## BEGIN SOURCE EXTRACT

When I walked the Camino del Norte in 2015, I learned how to truly be independent on a long-distance walk. I learned how to ask myself what I both needed and wanted, and I learned how to give that to myself. I learned when I needed to show up for others, and when I needed to go my own way. I sort of figured out that I loved the freedom of being alone on the Camino Francés, but I gave myself that freedom on the Camino del Norte, and I’ll never, ever forget what that felt like.
So the Norte has had this special role in all of my Camino-ing, and for the past several years I’d been adding to a document on my desktop, making notes for my next walk on the Norte, knowing that someday I’d return.
All of this and yet, even though I’d sort of decided that I would probably walk the Norte after I finished the Aragonés this summer, I wasn’t totally convinced. In fact, I didn’t make a final decision until the day before. I hesitated and hesitated because I didn’t quite feel ready to repeat a walk that I’ve already done.
There are so many other walks out there! There are so many other experiences to have! Despite sometimes feeling like I could live forever, I know that I won’t. Despite feeling young and strong, I know that I’m aging out of my youth (maybe already have). And what if my situation, having 8-weeks of freedom every summer, what if it changes? Because surely, one day, it will. Maybe soon. And all of these thoughts made it really difficult to say with any certainty: “Yes, I’m going to walk the Norte again.”
So I hemmed and hawed and honestly one thing that made the decision kind of easy was that, as I was finishing the Aragonés, I was walking through a heatwave. It was intense. Sitting at a table surrounded by pilgrims in the albergue in Puente La Reina, I could feel the sweat rolling down my back, my legs. I wasn’t even moving or exerting any energy, it was just that hot. I looked at the weather app on my phone and checked the temperature in Irun and it was significantly cooler and my decision was made. Go north. Go to Irun, start walking.
This has been a long introduction to a post where I wanted to talk about what it was like to repeat a Camino, so here we go:
It wasn’t what I expected.
It felt nearly like a totally new experience.

## END SOURCE EXTRACT
## BEGIN SUPPLIED DATA

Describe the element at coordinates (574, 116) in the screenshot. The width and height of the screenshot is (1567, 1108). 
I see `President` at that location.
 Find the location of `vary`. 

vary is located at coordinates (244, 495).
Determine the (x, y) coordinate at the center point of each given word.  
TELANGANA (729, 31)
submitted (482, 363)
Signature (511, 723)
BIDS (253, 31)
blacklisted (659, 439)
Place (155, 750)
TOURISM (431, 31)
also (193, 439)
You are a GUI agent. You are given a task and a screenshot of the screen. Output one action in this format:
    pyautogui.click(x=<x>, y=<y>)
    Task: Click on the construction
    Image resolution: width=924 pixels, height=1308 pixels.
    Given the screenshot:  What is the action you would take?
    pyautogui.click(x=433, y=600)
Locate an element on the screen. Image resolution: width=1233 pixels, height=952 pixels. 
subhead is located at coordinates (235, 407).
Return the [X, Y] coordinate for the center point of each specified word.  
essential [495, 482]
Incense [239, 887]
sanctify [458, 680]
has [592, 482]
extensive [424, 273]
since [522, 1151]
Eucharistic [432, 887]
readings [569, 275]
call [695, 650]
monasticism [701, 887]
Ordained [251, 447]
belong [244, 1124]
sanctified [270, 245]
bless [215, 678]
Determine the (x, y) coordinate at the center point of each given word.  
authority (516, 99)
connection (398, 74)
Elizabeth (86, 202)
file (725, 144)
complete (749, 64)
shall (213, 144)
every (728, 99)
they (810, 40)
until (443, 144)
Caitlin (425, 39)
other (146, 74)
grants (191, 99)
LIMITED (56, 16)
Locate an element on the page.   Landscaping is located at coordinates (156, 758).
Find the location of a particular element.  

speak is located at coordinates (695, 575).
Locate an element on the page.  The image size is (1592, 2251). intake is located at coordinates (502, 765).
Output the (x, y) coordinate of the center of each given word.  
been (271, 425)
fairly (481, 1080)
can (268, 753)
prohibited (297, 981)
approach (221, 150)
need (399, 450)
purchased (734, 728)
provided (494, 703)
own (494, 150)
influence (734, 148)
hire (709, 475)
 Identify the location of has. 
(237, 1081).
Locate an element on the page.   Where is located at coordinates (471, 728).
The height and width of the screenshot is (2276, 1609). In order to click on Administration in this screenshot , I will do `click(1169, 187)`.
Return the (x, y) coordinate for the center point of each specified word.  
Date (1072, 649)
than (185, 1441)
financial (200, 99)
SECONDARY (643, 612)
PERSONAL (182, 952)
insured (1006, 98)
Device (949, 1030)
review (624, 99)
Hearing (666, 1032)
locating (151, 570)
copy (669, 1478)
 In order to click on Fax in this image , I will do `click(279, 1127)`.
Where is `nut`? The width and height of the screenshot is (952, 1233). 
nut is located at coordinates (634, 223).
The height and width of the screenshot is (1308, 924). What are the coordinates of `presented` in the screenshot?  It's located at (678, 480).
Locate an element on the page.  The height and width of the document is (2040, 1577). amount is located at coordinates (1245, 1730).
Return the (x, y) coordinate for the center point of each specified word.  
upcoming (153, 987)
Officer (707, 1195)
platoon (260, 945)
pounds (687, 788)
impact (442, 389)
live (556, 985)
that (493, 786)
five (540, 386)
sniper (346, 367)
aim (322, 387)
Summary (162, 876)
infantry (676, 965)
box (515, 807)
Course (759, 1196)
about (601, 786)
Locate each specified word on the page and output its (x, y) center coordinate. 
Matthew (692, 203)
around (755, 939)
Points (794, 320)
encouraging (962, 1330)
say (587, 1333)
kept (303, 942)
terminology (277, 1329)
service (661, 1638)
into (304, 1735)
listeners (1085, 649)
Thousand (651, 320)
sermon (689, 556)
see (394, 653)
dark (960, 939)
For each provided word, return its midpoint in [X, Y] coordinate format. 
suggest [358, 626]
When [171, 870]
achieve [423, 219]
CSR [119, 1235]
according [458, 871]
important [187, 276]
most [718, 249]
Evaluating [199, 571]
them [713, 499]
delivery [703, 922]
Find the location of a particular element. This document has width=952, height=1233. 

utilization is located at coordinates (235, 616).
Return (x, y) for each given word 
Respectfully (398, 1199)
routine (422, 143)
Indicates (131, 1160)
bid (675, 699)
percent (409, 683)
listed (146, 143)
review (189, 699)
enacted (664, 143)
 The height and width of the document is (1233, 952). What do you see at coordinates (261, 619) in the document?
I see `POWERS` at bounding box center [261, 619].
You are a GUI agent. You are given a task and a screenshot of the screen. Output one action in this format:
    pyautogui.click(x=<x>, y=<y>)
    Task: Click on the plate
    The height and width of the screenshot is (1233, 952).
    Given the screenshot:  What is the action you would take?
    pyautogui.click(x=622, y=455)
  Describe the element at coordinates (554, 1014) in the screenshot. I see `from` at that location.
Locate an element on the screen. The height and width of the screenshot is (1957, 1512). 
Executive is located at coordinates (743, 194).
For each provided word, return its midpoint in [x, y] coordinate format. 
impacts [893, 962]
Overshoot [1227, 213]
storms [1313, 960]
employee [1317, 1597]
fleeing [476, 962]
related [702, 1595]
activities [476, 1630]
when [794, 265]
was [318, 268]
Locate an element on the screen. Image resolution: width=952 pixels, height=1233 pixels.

## END SUPPLIED DATA

(EXERCISE TASK 1) Retype the stretch of the Camino del Norte account from "So the Norte" through "someday I’d return.".
(EXERCISE TASK 2) In the Camino del Norte account, the writer checked the temperature in which place on a phone before settling on the decision?
(EXERCISE TASK 3) Continue the account of walking the Camino del Norte a second time from the point where it stops.

(RESPONSE 1)
So the Norte has had this special role in all of my Camino-ing, and for the past several years I’d been adding to a document on my desktop, making notes for my next walk on the Norte, knowing that someday I’d return.

(RESPONSE 2) Irun.

(RESPONSE 3)
And I guess that makes sense, though I certainly didn’t anticipate that I would feel that way. But maybe I should know better: I don’t have the greatest memory, and I marvel at people who can remember specific details about their long-distance walks, especially details of the landscape. I think back on my walks and I can certainly remember the bigger picture, and the memorable moments are etched into my brain, and I take photos and write in my journal (and blog!) to try to remember the details, but so much of the daily walking just gets lost.
I just didn’t realize how much of it escapes my memory, I didn’t realize it until I went back to the Norte. Because once I started walking, there was so much I didn’t remember. In fact, there was a point where I was convinced that the path had been altered considerably since I’d last been there, like they’d rerouted big portions, because I just had no memory of it! I arrived at an overlook over the beach of a sizable town and… nope, nothing. Had this part of the Camino even existed in 2015? Had this beach even been there at all??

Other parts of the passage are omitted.